Where the acquisition is covered by the notification and the eventual sale is on-exchange with STT paid, Section 112A applies. Where no exception covers the situation and STT was not paid, Section 112 governs the long-term gain.
The STT-at-transfer requirement is also relaxed for transfers on a recognised stock exchange in an IFSC such as GIFT City where the consideration is paid in foreign currency, allowing Section 112A treatment even without Indian STT.
The 12-month holding-period rule
Section 2(42A) defines a short-term capital asset by reference to a holding-period threshold that varies by asset class. For an equity share listed on a recognised Indian stock exchange, a unit of an equity-oriented fund or a unit of a business trust, the threshold is 12 months. More than 12 months produces a long-term gain; 12 months or less produces a short-term gain taxable under Section 111A at 20 percent (15 percent before 23 July 2024).
The threshold runs from the date of acquisition to the date of transfer. For IPO shares, the date of allotment is the date of acquisition. For bonus shares, the date of allotment of the bonus shares — not the original shares — is the date of acquisition. For rights shares, the allotment date applies. For ESOP shares of a listed Indian company, the date of allotment after exercise is the date of acquisition.
The contrast with the 24-month threshold for foreign equity is operationally important. A US-listed share crosses into long-term territory only at 24 months under Section 112 with no Rs 1.25 lakh exemption. The full reference is at Holding-period rules for every asset class.
The Rs 1.25 lakh annual exemption
The Rs 1.25 lakh annual exemption sits inside Section 112A(2). It is applied at the taxpayer level — not per scrip, not per asset category, not per broker. All long-term capital gains on Section 112A-eligible assets in the financial year are aggregated; the first Rs 1.25 lakh is exempt; the excess is taxed at 12.5 percent.
The exemption is fresh every financial year and cannot be carried forward — an unused Rs 50,000 in FY 2025-26 does not roll into FY 2026-27. It is not available against short-term gains under Section 111A or against Section 112 gains on foreign shares, unlisted shares, gold or immovable property.
All three Section 112A asset categories are pooled. A taxpayer with Rs 80,000 of LTCG on Reliance, Rs 60,000 on a Nifty 50 ETF and Rs 30,000 on Embassy REIT units in the same year aggregates to Rs 1,70,000, claims the Rs 1,25,000 exemption and pays 12.5 percent on the residual Rs 45,000 — Rs 5,625 before surcharge and cess.

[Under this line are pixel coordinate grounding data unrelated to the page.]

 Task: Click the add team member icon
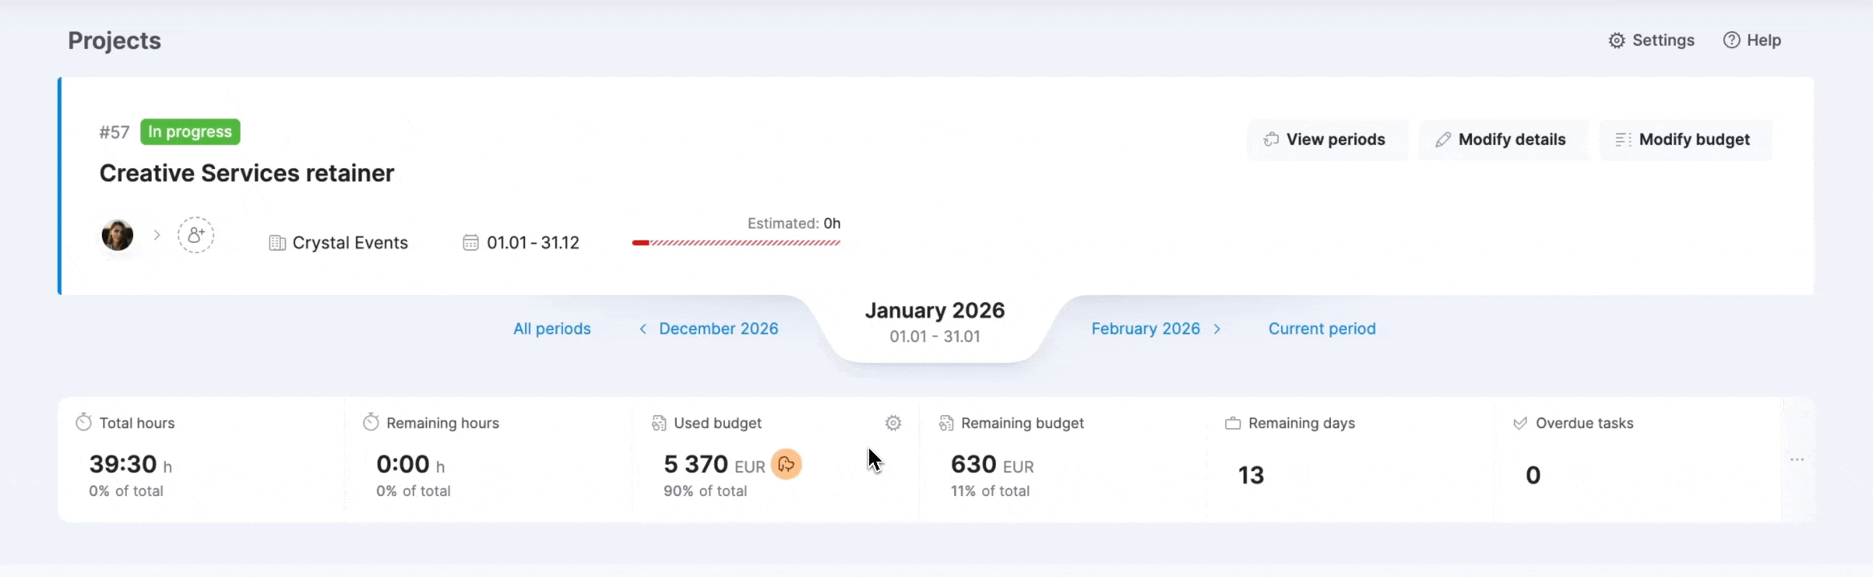196,236
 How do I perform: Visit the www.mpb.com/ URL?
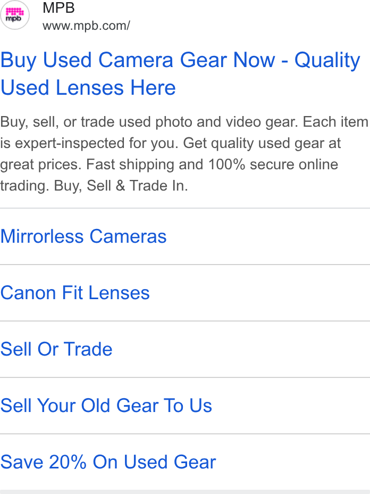click(86, 26)
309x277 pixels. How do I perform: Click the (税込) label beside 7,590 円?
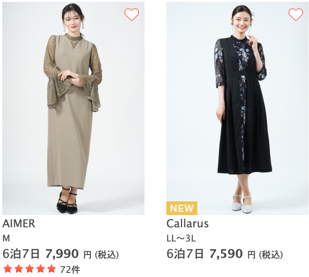tap(271, 255)
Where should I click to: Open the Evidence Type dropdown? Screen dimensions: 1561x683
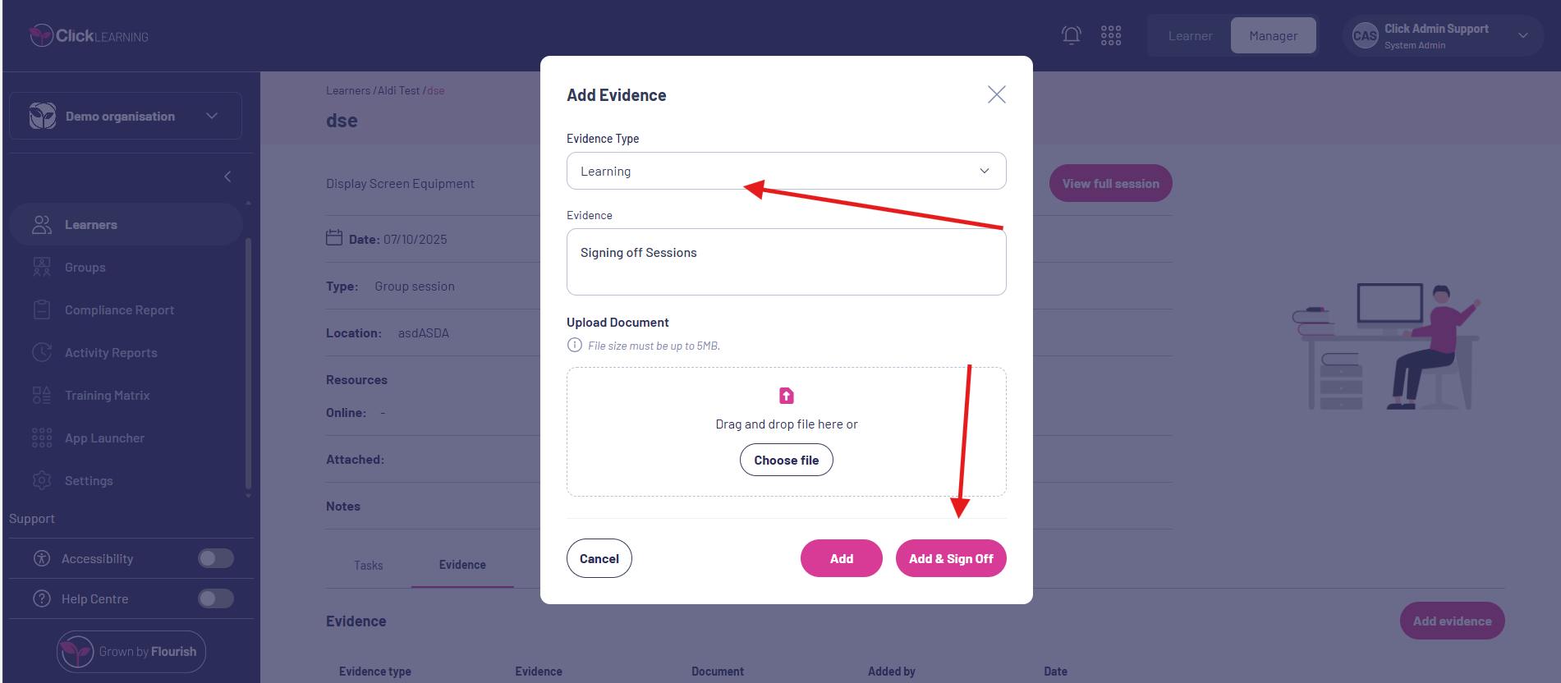point(786,171)
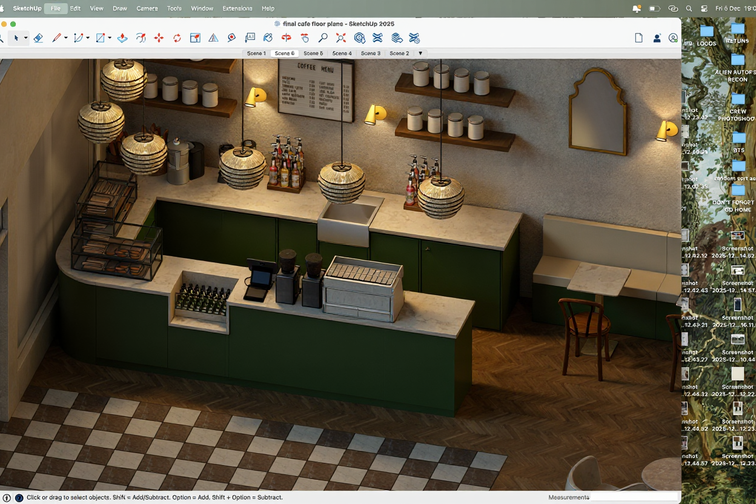Viewport: 756px width, 504px height.
Task: Select the Pan hand tool
Action: pyautogui.click(x=305, y=38)
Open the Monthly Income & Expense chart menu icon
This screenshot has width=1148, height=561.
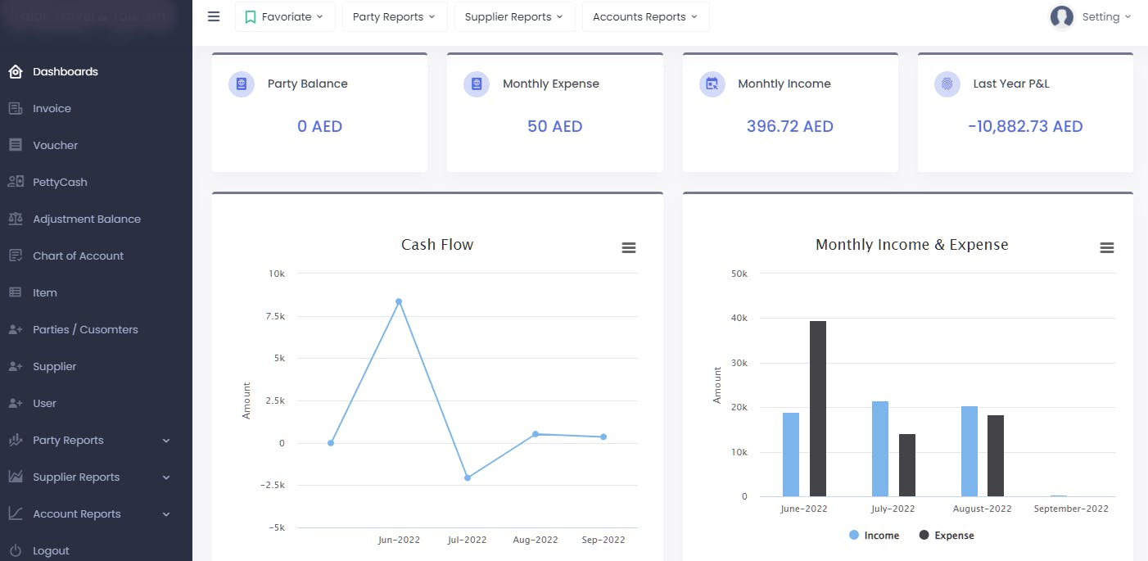pos(1107,247)
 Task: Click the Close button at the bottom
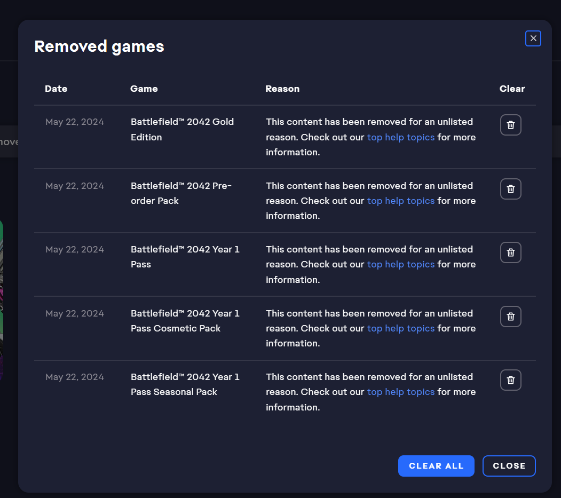pyautogui.click(x=509, y=466)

Long-term capital losses on Section 112A assets are set off against long-term gains before the exemption is applied. The exemption protects net long-term gain, not gross.
The grandfathering rule for pre-1 February 2018 acquisitions
Section 112A(5) and (6) embed the grandfathering rule that preserves pre-Section-112A capital appreciation from retroactive taxation. The mechanics are as follows.
For an equity share, equity-oriented fund unit or business-trust unit acquired on or before 31 January 2018, the cost of acquisition for Section 112A is the higher of:
- The actual cost of acquisition; and
- The lower of (a) the fair market value of the asset on 31 January 2018 and (b) the full value of consideration received on transfer.
Gains accrued up to 31 January 2018 are protected, gains accrued thereafter are taxed, and a paper loss cannot be manufactured by stepping up to FMV when actual sale consideration is lower.
For listed shares, the 31 January 2018 fair market value is the highest quoted price on a recognised stock exchange on that date; where the share was not traded that day, the immediately preceding trading day's high is used. For units, the NAV or quoted price on 31 January 2018 applies.
A worked illustration. A taxpayer bought 100 shares of Hindustan Unilever in 2010 at Rs 200, the 31 January 2018 high was Rs 1,350, and sale takes place in March 2026.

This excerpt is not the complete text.